La décision de la Cour :

Pour rendre son jugement, la Cour de Justice de l’Union Européenne s’est basée sur l’article 3, paragraphe 2, de la directive 98/5/CE du Parlement européen et du Conseil, du 16 février 1998. Cet article vise à faciliter l’exercice professionnel d’un avocat dans un autre État membre que celui dans lequel il a obtenu sa qualification.

La Cour considéra que seule la présentation d’une attestation d’inscription auprès de l’autorité compétente de l’État membre d’accueil, lui permettant d’exercer dans ce dernier sous son titre professionnel d’origine, était suffisante. Il n’est, dès lors, pas possible au législateur national de rajouter des conditions, et donc à la Grèce d’empêcher à tout intéressé cet accès sous la condition de ne pas être moine. 

Néanmoins, la Grèce ne perd pas une partie de son autorité législative, car il est de rigueur de distinguer entre l’inscription auprès d’une autorité compétente, et l’exercice lui-même de la profession d’avocat. En effet, les règles professionnelles et déontologiques diffèrent des conditions préalables requises à l’inscription, et peuvent donc être déterminées différemment par les États membres.

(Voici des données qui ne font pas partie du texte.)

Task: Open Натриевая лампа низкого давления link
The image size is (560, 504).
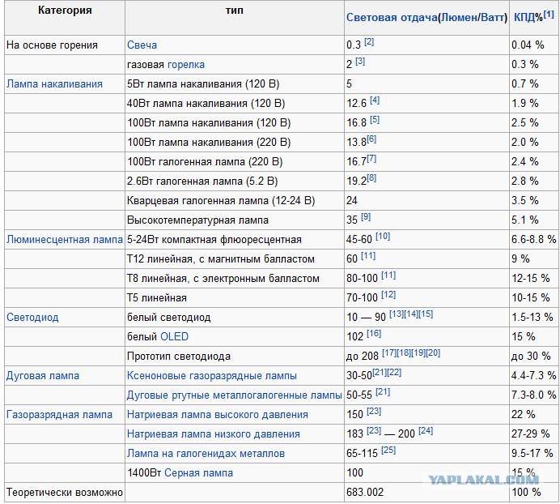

Tant que le respect du principe de proportionnalité est respecté, il est loisible aux États membres d’appliquer des règles particulières.

En conclusion, la directive, qui s’oppose à la législation grecque, prime, et il reviendra à la juridiction nationale de résoudre le conflit conformément à cette directive. Concernant l’accessibilité à la profession d’avocat dans tout État membre, une condition unique est applicable : la présentation d’une attestation d’inscription.